Of course it’s not a “uniquely cinematic idea”, it’s a dog. So we start piling on the frills, hoping people will notice the “gilding on the frame” and not the lousy painting. We’ll shoot it on 16mm, no 35mm film! We’ll get Dustin Hoffman to do the voice over! And so on. But no matter how much money you spend it’s still a dog, only now it’s a very expensive dog. And now that it’s a very expensive dog no one will dare say it’s a dog. Panic sets in, and it only becomes easier to throw more money at this lumbering, drooling beast hoping to fix it. I know! Dustin’s voice never really meshed with the concept, let’s see if we can get Susan Sarandon, she’d be perfect! And while we’re at it, let’s rewrite the voice over and get new music. Oh yes, the whole thing will have to be re-cut.
Of course this is all being done last minute, thoughtlessly and at time and a half.
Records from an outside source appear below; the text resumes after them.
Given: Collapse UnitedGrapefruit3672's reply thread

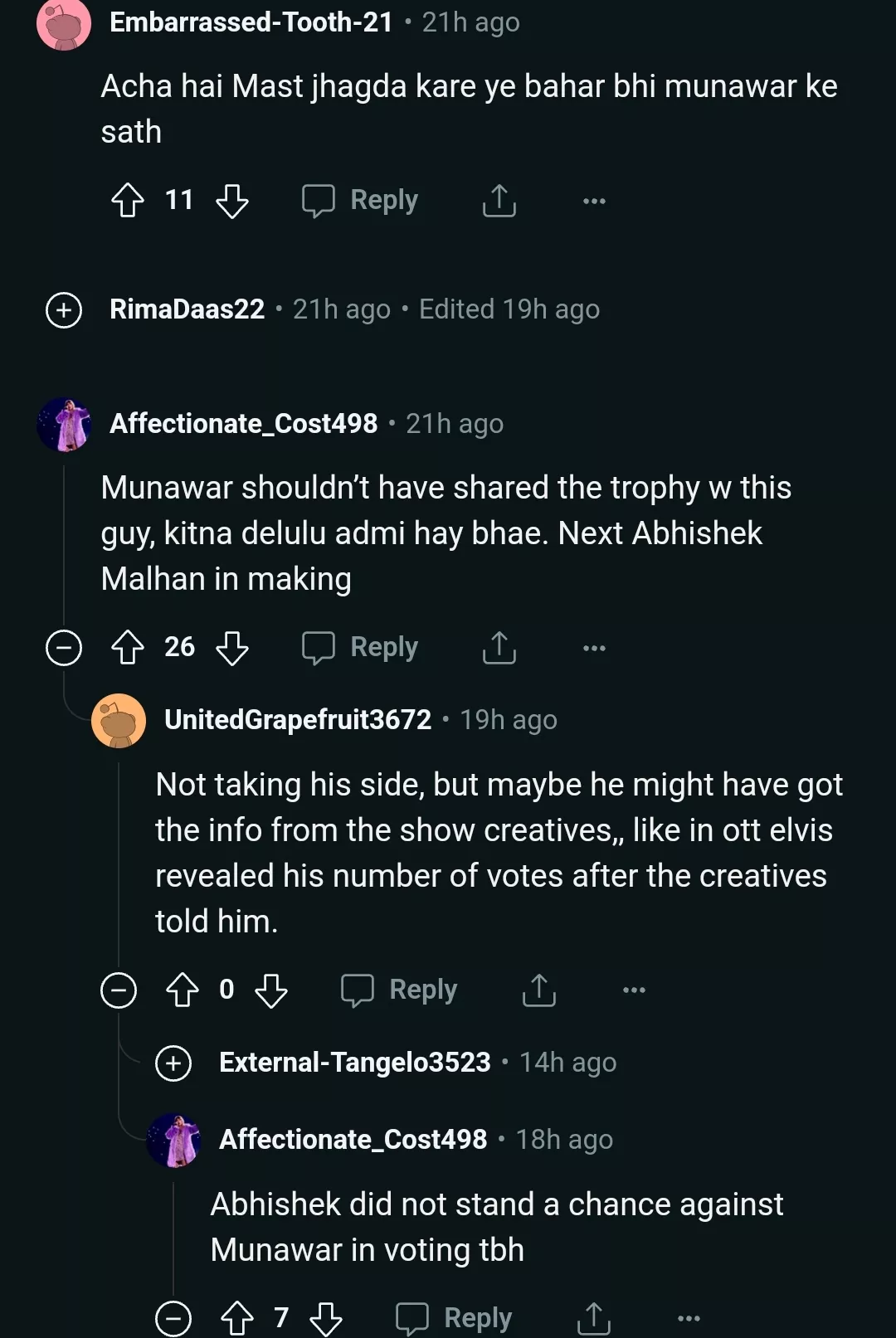Looking at the screenshot, I should click(119, 990).
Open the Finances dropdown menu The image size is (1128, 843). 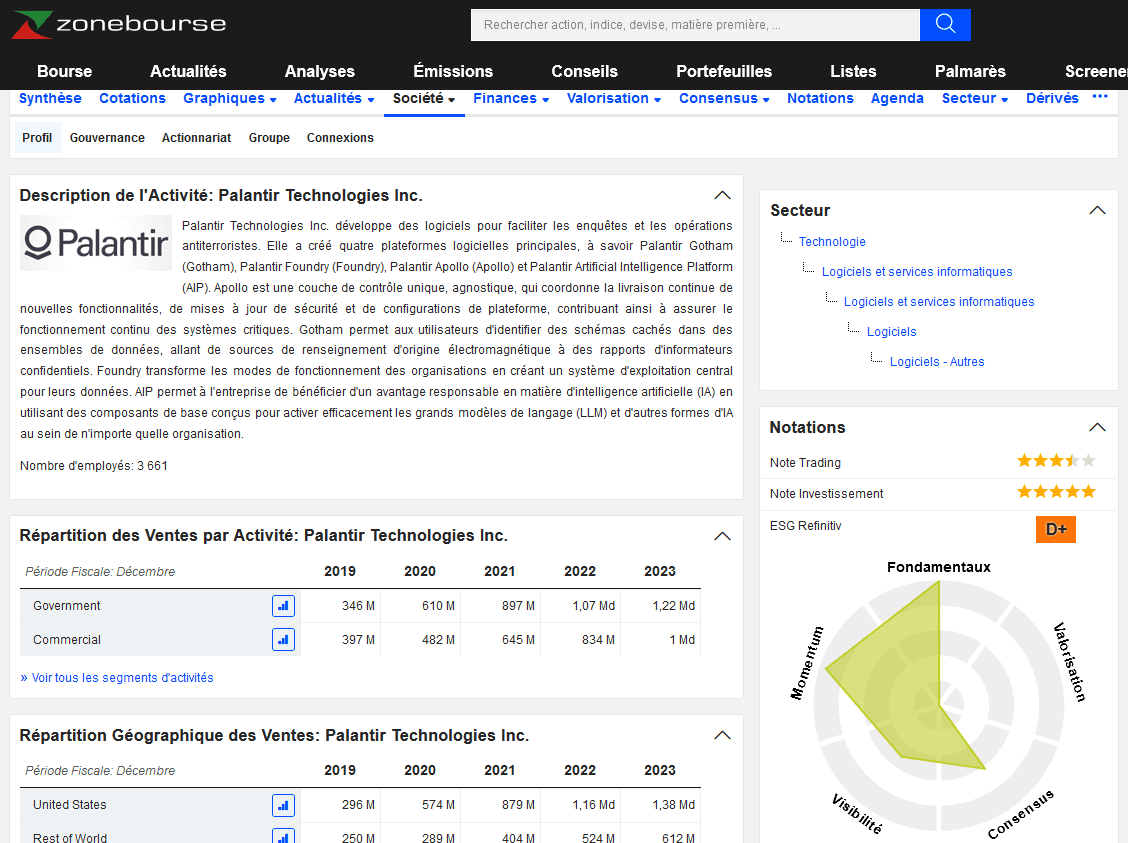511,99
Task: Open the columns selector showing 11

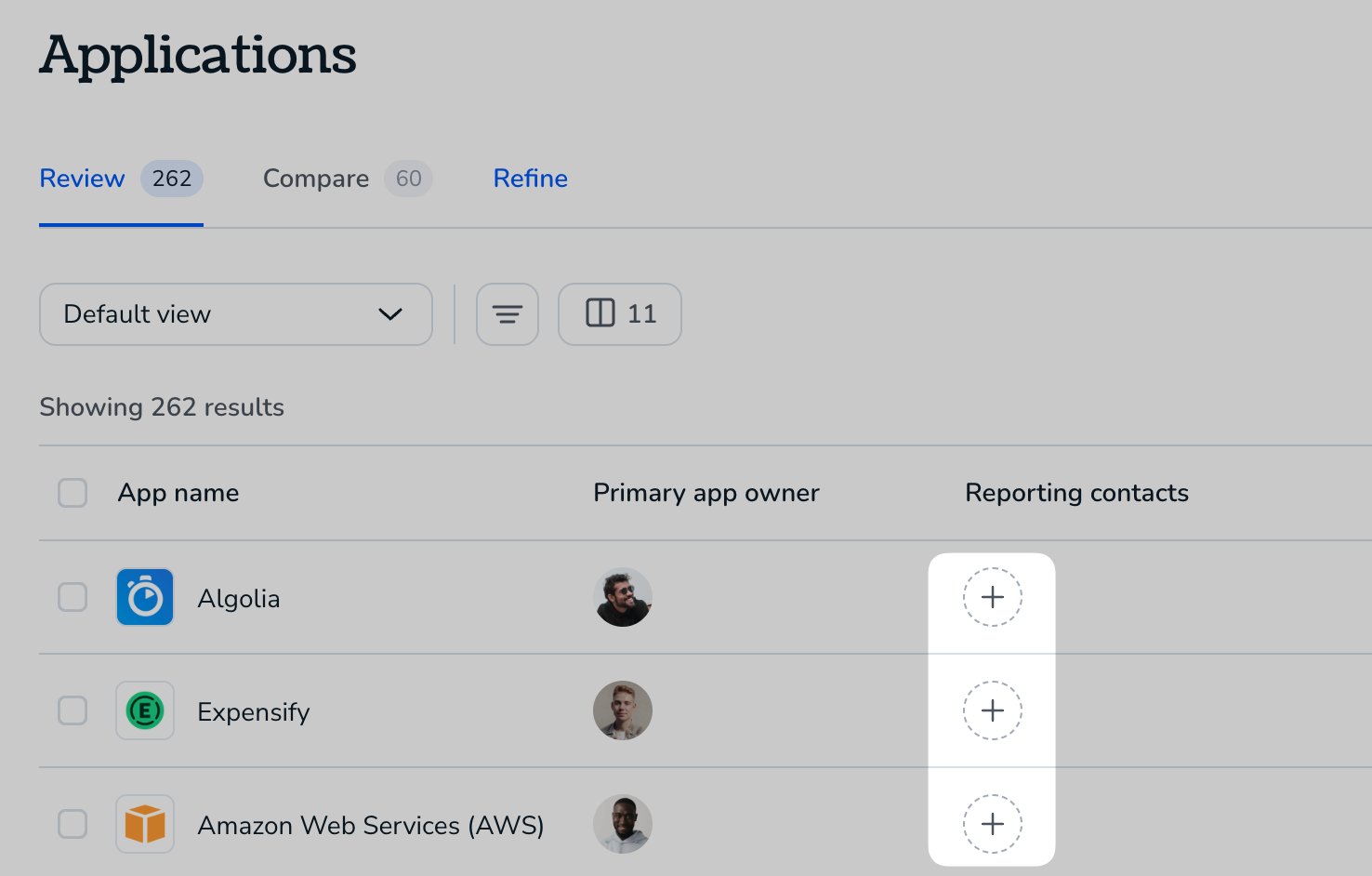Action: click(x=620, y=314)
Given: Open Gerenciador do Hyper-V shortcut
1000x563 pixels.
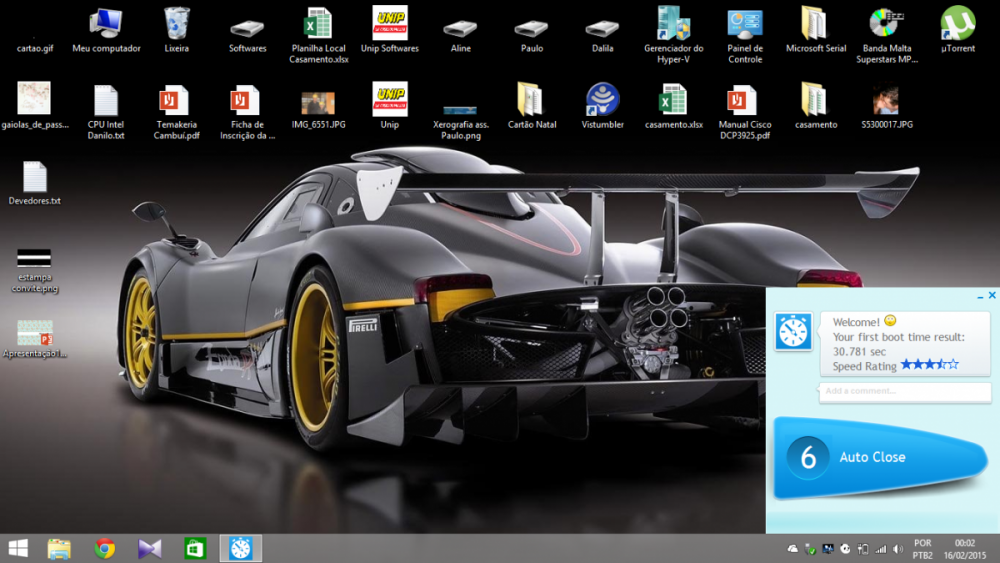Looking at the screenshot, I should pyautogui.click(x=673, y=24).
Most of all, it’s not helping. The premiere date approaches and the film is more unwatchable and more expensive than ever! So we start cutting back on the finishing touches hoping to save a little face, but it only makes things worse. If this dog had gone off at the original budget it might have been excusable, but now someone’s head is going to roll. Everybody start running for cover, e-mail flies back and forth, and I start checking in the mirror to see if a bull’s eye hasn’t magically appeared on my forehead. With all this talent and money at our disposal, how did we ever get into this mess?
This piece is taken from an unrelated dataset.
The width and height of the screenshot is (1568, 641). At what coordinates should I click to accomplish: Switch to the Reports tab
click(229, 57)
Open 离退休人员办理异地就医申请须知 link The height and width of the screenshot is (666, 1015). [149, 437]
It comes down to three things, three things that are all too common visitors to the backyard boatshop: bad ideas, dishonesty, and fear.
Fortunately as a Bolger boat builder I usually only get into the realm of bad ideas when I start proposing our own hair-brained modifications. Has PCB designed some losers? Sure. But he’s also got a tremendous track record of matching concept, objective and resources.
Dishonesty? Well that’s between yourself and your gods (or wife). Bob Wise told me of an LMII that was built with gilding and modifications that pushed the budget over $100K and the finished boat was unsuitable for going to sea. Did this poor fellow really want a “cheap looking” Bolger box? Or was he trying to to turn the LMII into the $250K boat he couldn’t afford? Did he ever even want to go to sea? I don’t know the answer, and I don’t expect the fellow’s going to read this column.
As to fear, well fear I know all too well. I very nearly sent away for suit of sails for the Light Scooner Margaret Ellen, fearing that all my “hard work” and “craftsmanship” would be spoiled if I tried to make my own. I very nearly bought cleats, but as it turns out my obviously handmade effort is one of the more admired features of the boat. Better yet, they work.
There’s nothing so awful as the moment you realize your dreams are within reach. I have literally been reduced to tears by the sudden epiphany that the only thing standing between me and living the life I want is the doing. When I look at the plans for the the Loose Moose II, or Illinois, or Wyoming, or Breakdown Schooner, I am faced with the terrible knowledge that they are all within reach; that if that’s what I really want, it’s something I can do; that my day of reckoning has arrived.